Не спрашивай у женщины о прошлом!
 
   Белицкий, будто отвечая на свои внутренние переживания и волнения, будто успокаивая себя, еще несколько раз пропел главные, по его мнению, слова песни:
 
Не спрашивай у женщины о прошлом,
Не разрушай душевный свой покой!
 
   И, резко оборвав песню, отложил гитару. В комнате воцарилась тягостная тишина. Потом раздались аплодисменты, одобрительные возгласы. Песня попала в самую болезненную точку, в сердцевину душевного беспокойства многих. Как там, в Союзе, ведут себя их жены?
   Александр под впечатлением песни сидел молча, нахмурился и смотрел перед собой, уставившись в одну точку на противоположной стене. А в голове повторялись одни и те же слова: «Не спрашивай у женщины о прошлом, не спрашивай…» А он-то рвался в Союз, в родные края, чтобы все выяснить, до всего докопаться – когда, где, с кем? И невольно возникал сам собой встречный вопрос: зачем? Какой резон копаться в том, что давно прошло? Чего он этим добьется? Какие, после таких разборок, будут у него с Леной отношения? Надо думать, а не соображать. Впереди целая жизнь. Прошлого не вернуть, оно ушло навсегда.
   Беляк даже и не предполагал, что в будущей своей жизни он не один раз будет вспоминать эти слова песни и останавливать себя от выяснений и разбирательств, от заглядывания в прошлую жизнь близкого его сердцу человека.

2

   Из воспоминаний бортового техника А.И. Артамонова.
   «Когда учился в МАИ (Московском авиационном институте), у меня и в мыслях никогда не было, что в скором будущем попаду на настоящую войну. Проходили сессии, сдавали зачеты и экзамены, студенческая жизнь текла своим чередом. На военной кафедре нас готовили в качестве техников по обслуживанию самолетов и вертолетов.
   Родителям говорил:
   – Служба в армии будет легкой и безопасной. Подготовил самолет, отправил его в полет и сиди, играй в домино.

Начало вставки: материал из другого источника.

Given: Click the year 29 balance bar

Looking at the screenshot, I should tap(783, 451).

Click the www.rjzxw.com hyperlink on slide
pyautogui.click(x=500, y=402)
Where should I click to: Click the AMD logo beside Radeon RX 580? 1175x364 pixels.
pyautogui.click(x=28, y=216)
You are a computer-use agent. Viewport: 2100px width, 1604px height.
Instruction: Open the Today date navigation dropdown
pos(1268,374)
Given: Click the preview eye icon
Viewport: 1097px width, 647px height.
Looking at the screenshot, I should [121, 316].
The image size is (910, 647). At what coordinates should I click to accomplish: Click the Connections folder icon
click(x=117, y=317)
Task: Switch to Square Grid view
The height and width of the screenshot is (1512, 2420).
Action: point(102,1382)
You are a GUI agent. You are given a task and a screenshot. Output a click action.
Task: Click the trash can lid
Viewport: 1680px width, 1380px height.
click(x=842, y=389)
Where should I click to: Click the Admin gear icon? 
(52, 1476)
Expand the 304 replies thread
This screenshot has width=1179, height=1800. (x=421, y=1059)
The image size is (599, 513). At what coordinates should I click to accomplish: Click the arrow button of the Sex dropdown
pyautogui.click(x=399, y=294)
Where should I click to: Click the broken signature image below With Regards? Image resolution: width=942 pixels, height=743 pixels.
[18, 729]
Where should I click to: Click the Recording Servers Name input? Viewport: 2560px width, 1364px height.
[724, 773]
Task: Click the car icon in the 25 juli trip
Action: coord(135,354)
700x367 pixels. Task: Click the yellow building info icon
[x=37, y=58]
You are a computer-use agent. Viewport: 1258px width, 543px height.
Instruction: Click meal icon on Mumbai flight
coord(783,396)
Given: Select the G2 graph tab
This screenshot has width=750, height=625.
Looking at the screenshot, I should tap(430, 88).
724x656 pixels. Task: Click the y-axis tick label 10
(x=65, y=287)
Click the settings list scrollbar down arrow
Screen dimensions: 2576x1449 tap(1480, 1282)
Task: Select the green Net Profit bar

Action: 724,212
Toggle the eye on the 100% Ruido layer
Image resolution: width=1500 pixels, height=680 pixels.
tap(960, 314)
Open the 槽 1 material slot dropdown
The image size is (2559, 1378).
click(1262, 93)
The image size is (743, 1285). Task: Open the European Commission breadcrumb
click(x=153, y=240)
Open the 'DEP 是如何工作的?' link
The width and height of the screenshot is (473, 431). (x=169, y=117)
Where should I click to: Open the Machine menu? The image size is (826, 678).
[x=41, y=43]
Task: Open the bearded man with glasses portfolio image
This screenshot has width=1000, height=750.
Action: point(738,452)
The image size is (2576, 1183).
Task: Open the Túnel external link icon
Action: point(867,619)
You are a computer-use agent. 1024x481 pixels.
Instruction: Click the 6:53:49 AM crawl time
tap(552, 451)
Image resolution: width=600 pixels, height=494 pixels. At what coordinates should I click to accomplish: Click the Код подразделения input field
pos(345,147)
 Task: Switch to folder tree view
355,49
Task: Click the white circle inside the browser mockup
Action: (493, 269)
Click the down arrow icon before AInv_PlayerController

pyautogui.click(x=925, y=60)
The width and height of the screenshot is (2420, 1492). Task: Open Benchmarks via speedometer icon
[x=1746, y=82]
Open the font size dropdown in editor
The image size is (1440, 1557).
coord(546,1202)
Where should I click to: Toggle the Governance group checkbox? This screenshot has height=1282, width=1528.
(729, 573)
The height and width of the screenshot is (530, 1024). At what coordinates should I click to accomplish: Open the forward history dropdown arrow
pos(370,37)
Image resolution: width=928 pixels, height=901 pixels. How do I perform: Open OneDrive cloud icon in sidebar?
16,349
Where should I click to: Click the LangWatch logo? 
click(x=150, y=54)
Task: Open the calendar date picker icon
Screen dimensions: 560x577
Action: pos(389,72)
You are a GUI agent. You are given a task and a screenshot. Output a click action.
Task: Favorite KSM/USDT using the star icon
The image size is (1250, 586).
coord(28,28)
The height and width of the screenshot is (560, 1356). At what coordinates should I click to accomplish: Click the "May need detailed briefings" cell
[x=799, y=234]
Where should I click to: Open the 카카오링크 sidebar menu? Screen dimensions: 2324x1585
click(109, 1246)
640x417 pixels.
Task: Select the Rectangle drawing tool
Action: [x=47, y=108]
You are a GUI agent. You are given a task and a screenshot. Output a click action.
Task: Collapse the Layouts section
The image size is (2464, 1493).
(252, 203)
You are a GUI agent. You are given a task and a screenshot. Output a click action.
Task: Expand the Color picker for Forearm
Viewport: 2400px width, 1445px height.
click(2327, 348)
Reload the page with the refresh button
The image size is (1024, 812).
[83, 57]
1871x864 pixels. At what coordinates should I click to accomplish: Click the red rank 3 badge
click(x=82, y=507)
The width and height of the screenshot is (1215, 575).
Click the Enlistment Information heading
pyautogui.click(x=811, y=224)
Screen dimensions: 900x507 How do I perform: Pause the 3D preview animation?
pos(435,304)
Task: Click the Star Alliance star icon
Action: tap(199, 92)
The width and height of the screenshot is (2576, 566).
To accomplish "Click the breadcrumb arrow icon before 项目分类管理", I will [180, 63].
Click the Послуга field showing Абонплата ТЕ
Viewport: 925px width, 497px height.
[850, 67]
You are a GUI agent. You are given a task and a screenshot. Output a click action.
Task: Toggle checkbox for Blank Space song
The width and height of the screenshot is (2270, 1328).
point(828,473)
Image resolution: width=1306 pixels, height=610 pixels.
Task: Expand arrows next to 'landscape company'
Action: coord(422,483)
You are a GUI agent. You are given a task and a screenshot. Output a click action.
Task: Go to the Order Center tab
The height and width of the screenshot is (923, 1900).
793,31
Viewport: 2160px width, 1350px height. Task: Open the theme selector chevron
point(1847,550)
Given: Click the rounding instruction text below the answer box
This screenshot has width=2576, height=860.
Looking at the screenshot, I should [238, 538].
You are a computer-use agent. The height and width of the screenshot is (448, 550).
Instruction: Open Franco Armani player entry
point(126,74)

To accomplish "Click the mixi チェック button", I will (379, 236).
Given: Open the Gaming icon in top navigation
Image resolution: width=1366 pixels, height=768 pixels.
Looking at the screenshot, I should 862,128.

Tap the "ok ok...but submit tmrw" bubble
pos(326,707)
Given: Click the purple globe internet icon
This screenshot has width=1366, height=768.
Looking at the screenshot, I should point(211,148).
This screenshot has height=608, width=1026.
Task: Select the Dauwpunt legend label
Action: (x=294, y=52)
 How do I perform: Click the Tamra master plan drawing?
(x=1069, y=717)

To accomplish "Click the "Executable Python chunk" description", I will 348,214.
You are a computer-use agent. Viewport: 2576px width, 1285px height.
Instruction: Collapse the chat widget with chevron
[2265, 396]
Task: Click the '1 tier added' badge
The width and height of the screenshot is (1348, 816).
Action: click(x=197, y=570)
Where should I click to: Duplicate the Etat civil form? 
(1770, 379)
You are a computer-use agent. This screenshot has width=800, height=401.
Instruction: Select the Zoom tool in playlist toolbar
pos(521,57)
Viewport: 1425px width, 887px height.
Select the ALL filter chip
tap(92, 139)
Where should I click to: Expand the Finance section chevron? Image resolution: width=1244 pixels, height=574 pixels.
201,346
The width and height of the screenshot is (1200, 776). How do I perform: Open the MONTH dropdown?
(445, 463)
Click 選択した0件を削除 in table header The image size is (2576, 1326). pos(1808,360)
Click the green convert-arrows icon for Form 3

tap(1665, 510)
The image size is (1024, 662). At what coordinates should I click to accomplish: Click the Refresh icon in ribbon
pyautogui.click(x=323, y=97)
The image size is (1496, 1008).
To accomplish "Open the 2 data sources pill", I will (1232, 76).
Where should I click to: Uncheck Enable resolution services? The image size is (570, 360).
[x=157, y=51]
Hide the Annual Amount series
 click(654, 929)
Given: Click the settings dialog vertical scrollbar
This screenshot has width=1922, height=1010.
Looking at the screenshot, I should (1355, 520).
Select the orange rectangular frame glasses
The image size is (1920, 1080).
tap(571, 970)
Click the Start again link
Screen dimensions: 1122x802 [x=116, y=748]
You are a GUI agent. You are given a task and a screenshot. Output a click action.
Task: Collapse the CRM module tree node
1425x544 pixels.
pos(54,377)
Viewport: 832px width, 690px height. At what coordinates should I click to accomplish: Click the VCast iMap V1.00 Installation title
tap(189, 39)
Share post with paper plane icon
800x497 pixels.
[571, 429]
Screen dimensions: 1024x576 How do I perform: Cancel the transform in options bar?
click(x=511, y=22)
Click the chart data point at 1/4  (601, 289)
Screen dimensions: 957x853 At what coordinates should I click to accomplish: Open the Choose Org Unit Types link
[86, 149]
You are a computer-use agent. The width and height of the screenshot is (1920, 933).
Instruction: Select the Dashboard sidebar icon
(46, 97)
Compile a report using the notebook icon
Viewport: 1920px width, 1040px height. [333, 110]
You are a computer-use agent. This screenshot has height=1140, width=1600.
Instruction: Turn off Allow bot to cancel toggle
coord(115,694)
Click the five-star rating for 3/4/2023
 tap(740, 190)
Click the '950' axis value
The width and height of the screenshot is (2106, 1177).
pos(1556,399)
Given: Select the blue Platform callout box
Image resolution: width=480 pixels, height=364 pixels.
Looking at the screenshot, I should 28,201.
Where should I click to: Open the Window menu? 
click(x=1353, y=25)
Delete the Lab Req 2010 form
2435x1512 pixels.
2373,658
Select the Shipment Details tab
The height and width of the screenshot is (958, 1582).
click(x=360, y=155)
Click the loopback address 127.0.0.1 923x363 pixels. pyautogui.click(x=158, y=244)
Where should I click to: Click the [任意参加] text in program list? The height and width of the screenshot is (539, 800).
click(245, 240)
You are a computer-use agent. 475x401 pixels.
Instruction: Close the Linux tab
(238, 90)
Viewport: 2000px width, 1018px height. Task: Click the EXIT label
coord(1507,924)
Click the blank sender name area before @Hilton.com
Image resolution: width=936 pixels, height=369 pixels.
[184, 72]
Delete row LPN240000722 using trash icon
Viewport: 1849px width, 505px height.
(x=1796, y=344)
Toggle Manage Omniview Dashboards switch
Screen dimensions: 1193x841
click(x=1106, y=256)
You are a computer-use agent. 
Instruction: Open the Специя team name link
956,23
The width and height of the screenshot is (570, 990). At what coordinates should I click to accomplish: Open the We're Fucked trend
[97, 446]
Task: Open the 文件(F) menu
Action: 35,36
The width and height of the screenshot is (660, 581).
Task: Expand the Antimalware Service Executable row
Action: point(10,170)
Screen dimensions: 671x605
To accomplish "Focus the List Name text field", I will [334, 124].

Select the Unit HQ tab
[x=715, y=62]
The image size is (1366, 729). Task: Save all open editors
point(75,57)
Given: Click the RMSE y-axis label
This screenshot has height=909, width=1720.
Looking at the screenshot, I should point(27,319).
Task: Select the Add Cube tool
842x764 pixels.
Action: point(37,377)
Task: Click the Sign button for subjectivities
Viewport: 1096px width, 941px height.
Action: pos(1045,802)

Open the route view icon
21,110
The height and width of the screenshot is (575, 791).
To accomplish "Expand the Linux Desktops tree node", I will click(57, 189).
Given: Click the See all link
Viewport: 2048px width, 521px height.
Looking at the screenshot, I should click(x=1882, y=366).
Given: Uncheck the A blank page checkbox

   По окончании института нам присвоили лейтенантское звание и одновременно с вручением дипломов выдали предписания о призыве в армию на два года и направление в Закавказский военный округ. Нас, счастливчиков, было пятеро. Радость переполняла. Нам завидовали. Еще б: задарма ехать на Кавказ и два года проходить службу на курорте!
   В Тбилиси у массивного здания штаба ЗакВО собралась большая группа выпускников, прибывших из различных вузов страны. Все были радостно взволнованны. В сутолоке чувствовалось волнение, кого и куда направят. Шло распределение по воинским частям. В отделе кадров разговор был коротким. Распределение шло четко, по-военному. Спрашивали о специальности, которую приобрел в вузе, и о специальности, по которой обучался на военной кафедре. И в соответствии с этими данными выписывали направление для прохождения воинской службы.
   Гражданская специальность у меня, как значилось в дипломе, – инженер-механик по вертолетостроению. Нас было пять человек с одного курса – Александр Кузнецов, Сергей Поспелов, Михаил Друзский, Сергей Кунаковский и я, которые прибыли в Тбилиси.